Excerto do texto »
———
# Cronologia de Eventos



## ]ToRnAdO[ (19 Abr 2010 às 13:12)

17 Abril 2010 - 00h30 

Mau tempo: Temporal em Tavira e tromba-d’água em Cascais
Já se registaram 17 minitornados (COM VÍDEO)
A rápida passagem de um minitornado causou, na manhã de ontem (08h40), medo e muita destruição nas Quatro Águas, em Tavira. Ao largo de Cascais foi avistada, meia hora depois, uma tromba-d’água, que não provocou estragos.


Os danos provocados por vento e chuva ocorreram dois dias após outra tromba-d’água ter provocado danos materiais no bairro Horizonte, em Lisboa. Ao Inverno, marcado por recordes de chuva, frio e neve e um número invulgar de tornados e de trombas-d’água, seque-se uma Primavera também instável. Só nos últimos seis meses registaram-se pelo menos 17 minitornados em Portugal.

Ontem, a forte agitação marítima verificada no Algarve levou a que um veleiro dinamarquês, com um tripulante de 74 anos, enfrentasse dificuldades junto ao molhe de Vila Real de Santo António. Foi salvo de encalhar pelo salva-vidas ‘Rainha Dona Amélia’, da capitania local. Os três tripulantes da Marinha tiveram dificuldades em rebocar o veleiro de dez metros.

Em Tavira, uma embarcação foi ao fundo na doca da cidade e três dezenas de barcos, estacionados no Clube Náutico de Tavira (CNT), sofreram danos consideráveis. Árvores arrancadas pela raiz, edifícios destelhados e outros danos em habitações foram o resultado deste fenómeno meteorológico. "Nunca vi nada de semelhante. Não devem ter sido mais de cinco segundos, mas pareceram séculos", explicou ao CM Jorge Coelho, proprietário de um barco de oito metros e três toneladas que ficou muito danificado. "Vinha tudo no ar, o meu barco inclusive. Vi telhas a serem arrancadas dos edifícios e só tive tempo de me esconder no carro", explica Jorge Coelho, que disse ainda ter sentindo a parte da frente da viatura a levantar.

Para Rafael Paraíso, atleta de competição, os prejuízos são grandes: "O barco voou e só parou contra um poste de electricidade, partindo o mastro em três. Custou-me 25 mil euros e não tem arranjo." 



AGRICULTORES GANHAM APOIO 

O Governo disponibiliza cinco milhões de euros para a reposição de estufas e outros equipamentos agrícolas destruídos durante as intempéries deste Inverno. O despacho do ministro da Agricultura, António Serrano, foi ontem publicado em Diário da República.
———
Dados registados:

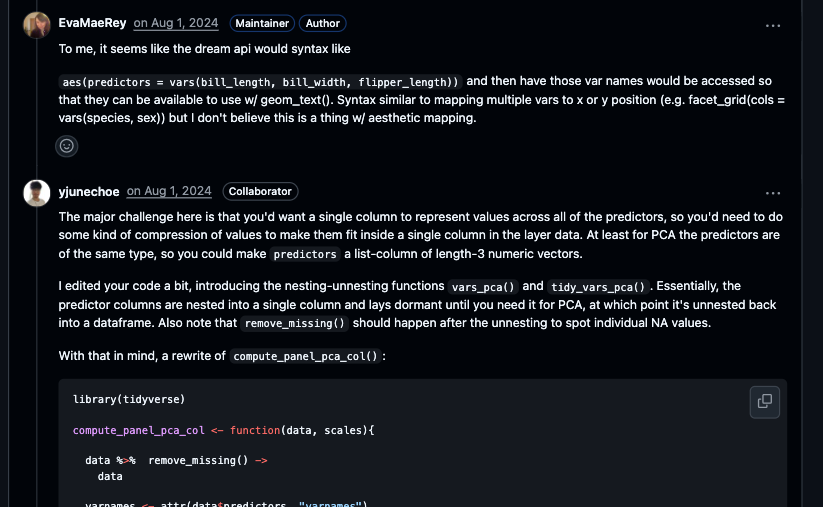
Task: Click the library(tidyverse) line in code block
Action: pyautogui.click(x=128, y=400)
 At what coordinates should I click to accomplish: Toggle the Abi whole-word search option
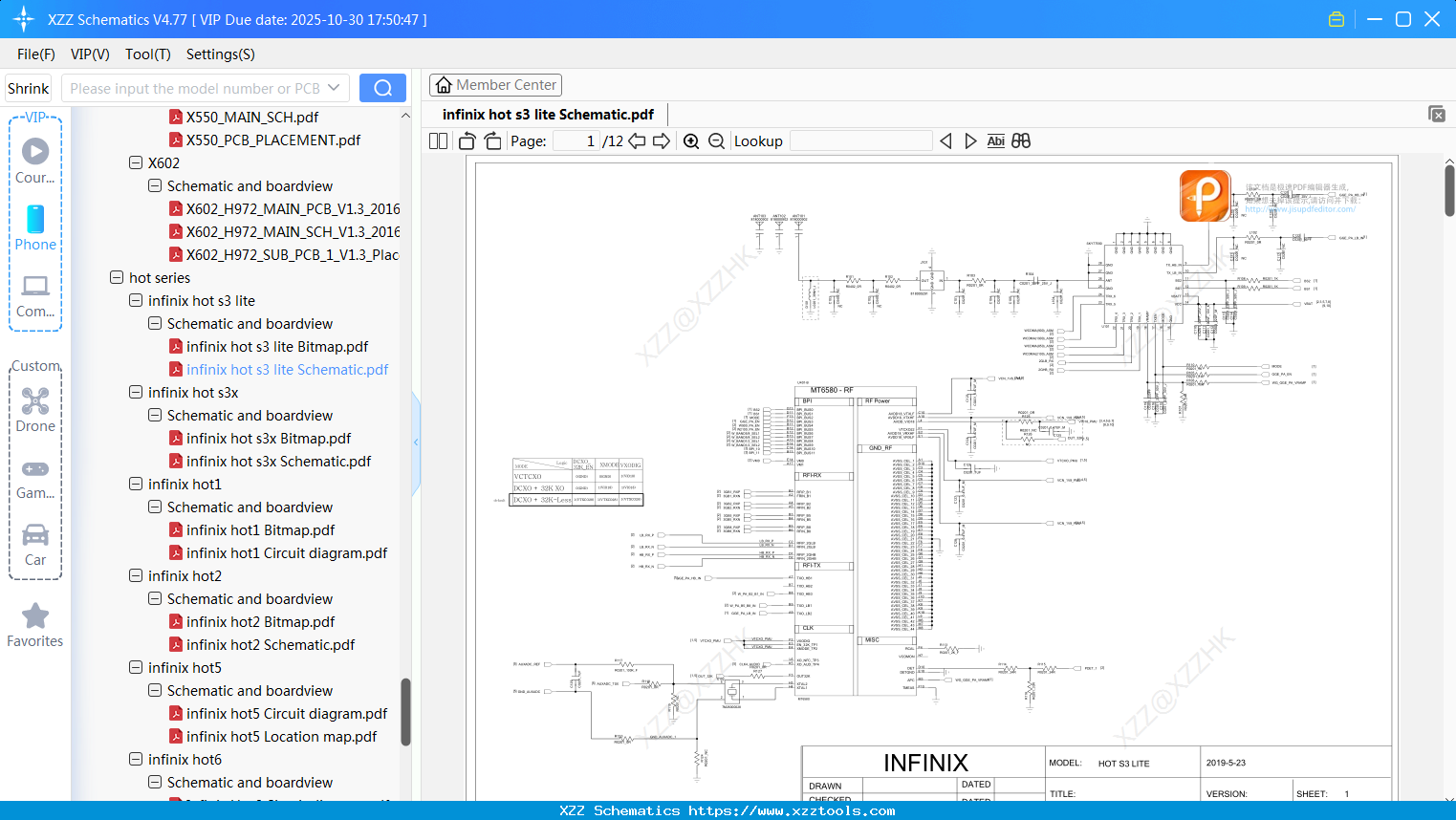[x=996, y=140]
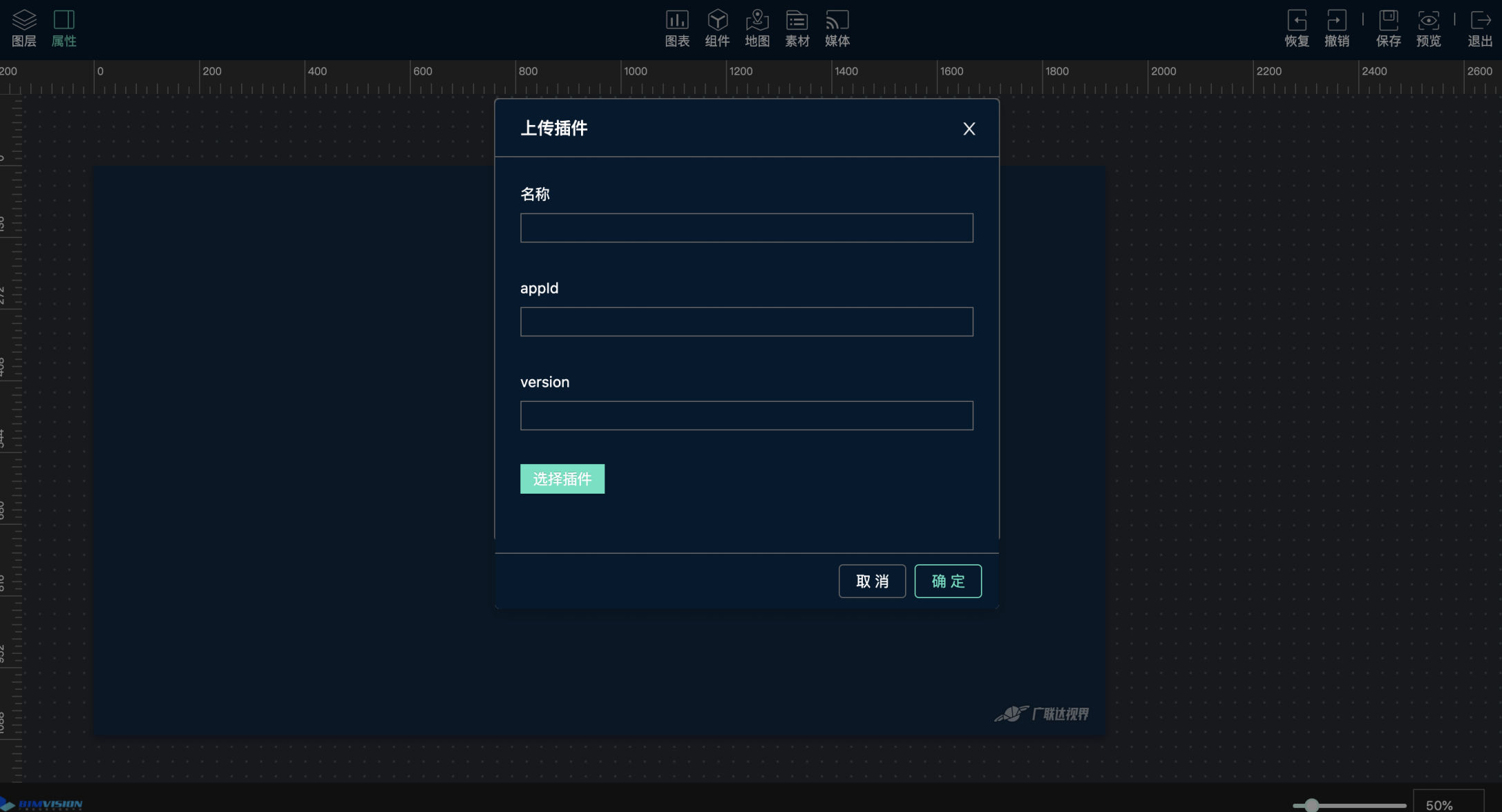Focus the 名称 name input field
The width and height of the screenshot is (1502, 812).
[x=746, y=228]
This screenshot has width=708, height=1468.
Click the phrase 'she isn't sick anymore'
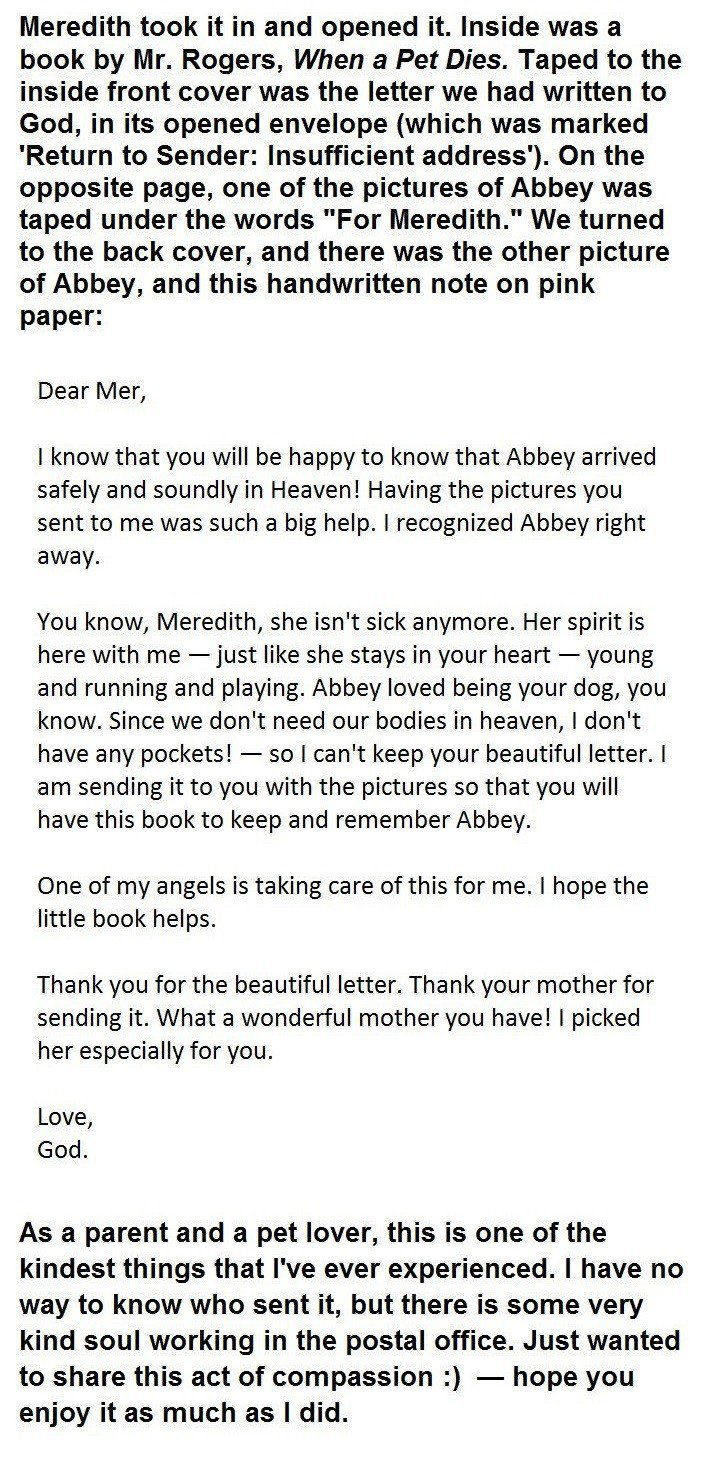point(377,622)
———
Tarefas e exercícios »
**1)** Responde a estas perguntas sobre a notícia do mau tempo:
(a) A que horas passou o minitornado nas Quatro Águas, em Tavira?
(b) Quantos minitornados se registaram em Portugal nos últimos seis meses?
(c) Que verba disponibiliza o Governo para a reposição de estufas e outros equipamentos agrícolas?
**2)** Repete, sem qualquer alteração, o trecho da notícia do mau tempo que vai de «O Governo disponibiliza» até «Diário da República.».

Respostas aos exercícios »
**1)**
(a) Às 08h40.
(b) Pelo menos 17.
(c) Cinco milhões de euros.

**2)**
O Governo disponibiliza cinco milhões de euros para a reposição de estufas e outros equipamentos agrícolas destruídos durante as intempéries deste Inverno. O despacho do ministro da Agricultura, António Serrano, foi ontem publicado em Diário da República.